Eulerian walk proof: If a connected graph has exactly two nodes with odd degree, then it has an Eulerian walk? Prove that: If a connected graph has exactly two nodes with odd degree, then it has an Eulerian walk. Every Eulerian walk must start at one of these and end at the other one. How shall I prove this?
 A: Define the "total degree" to be the sum of all vertex degrees.  Do induction on $k$, the total degree:
Base case: If there are any edges at all, the smallest total degree is $2$.  Since the graph is connected, there must be only two nodes, and we just walk down the one edge.  Done.
Let $k>1$, suppose the theorem is true for every graph with total degree $\leq k$, and suppose we have a graph (satisfying the hypotheses) with total degree $k+1$.  Label $v_1$ and $v_2$ the only two vertices with odd degree.  Starting at $v_1$, there are two cases:
1) there is an edge at $v_1$ which doesn't connect to $v_2$.  Walk down that edge, and remove it from the graph (also remove $v_1$ if it has been disconnected).  What is left over will still satisfy the hypotheses, the the total degree is now $k-1$, so there is an Eulerian walk.

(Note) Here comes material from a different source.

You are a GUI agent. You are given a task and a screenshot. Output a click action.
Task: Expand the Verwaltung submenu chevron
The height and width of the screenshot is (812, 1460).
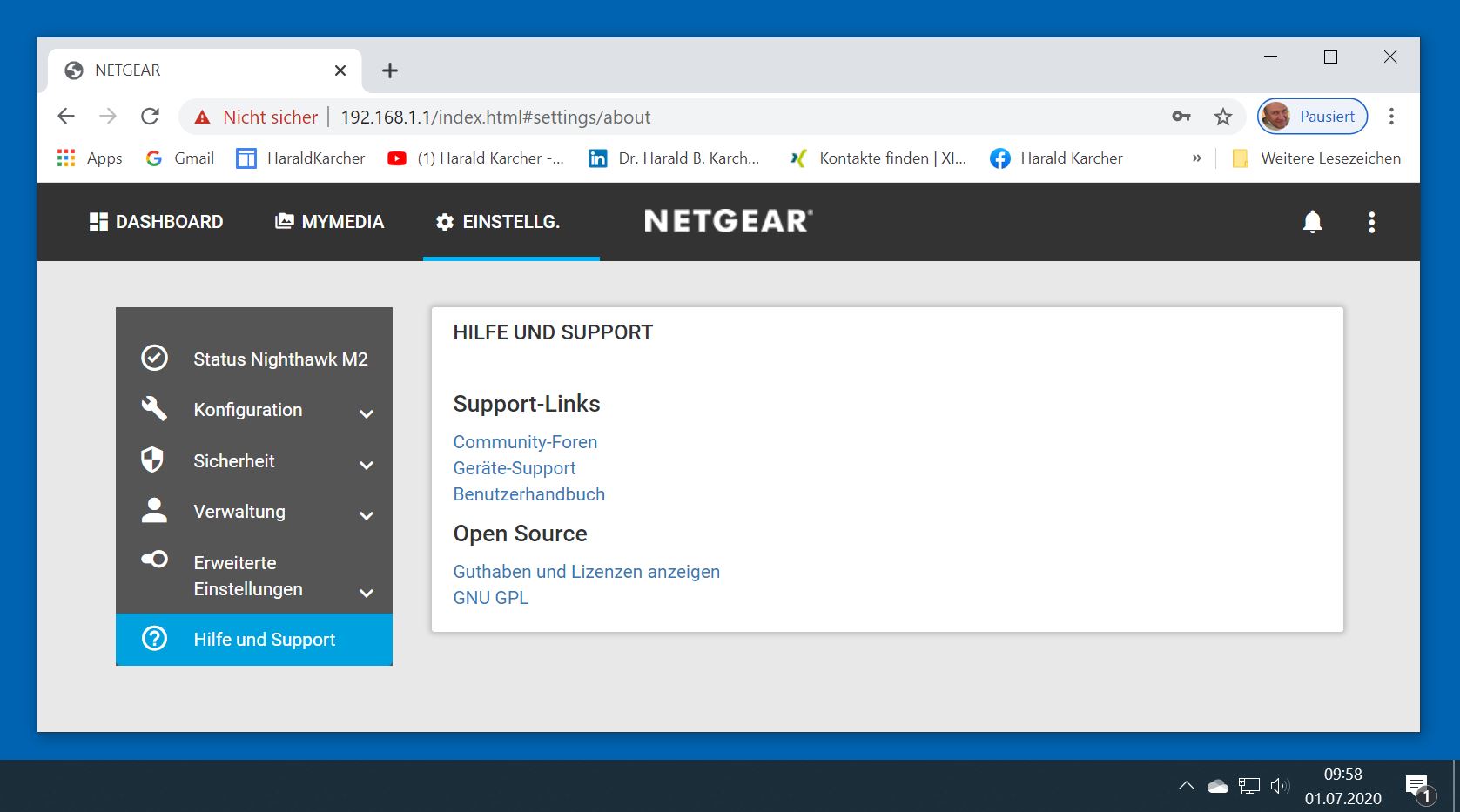click(367, 515)
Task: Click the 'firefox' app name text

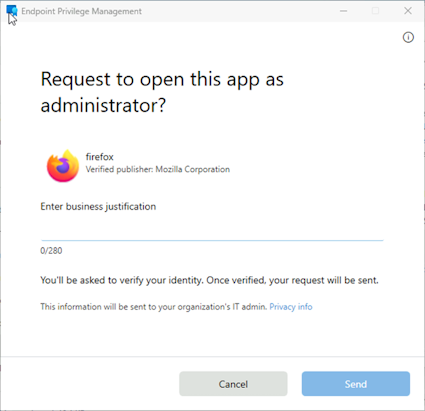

2) Every edge at $v_1$ connects to $v_2$.  Since we are beyond the base case there will be at least two edges, so starting at $v_1$ walk down any two edges and remove them from the graph (again, remove $v_1$ if it has been disconnected).  The result will still satisfy the hypotheses (something to check here) and have total degree $k-3$, so we can walk.
(not totally rigorous, but I think it's a good sketch)
A: Let $(u, v)$ be the only two vertices of odd degree in your graph $G$. Consider $G'$ where you add an edge between $v, n$ to $G$. Then every vertex in the graph has even degree and is connected. Therefore you have a Eulerian circuit. Remove the edge and you get a Eulerian walk. Note that $G + e$ is not simple, as in, there may be more than one edge between two vertices. This is fine because Eulerian circuits still hold when we consider graphs that are not simple.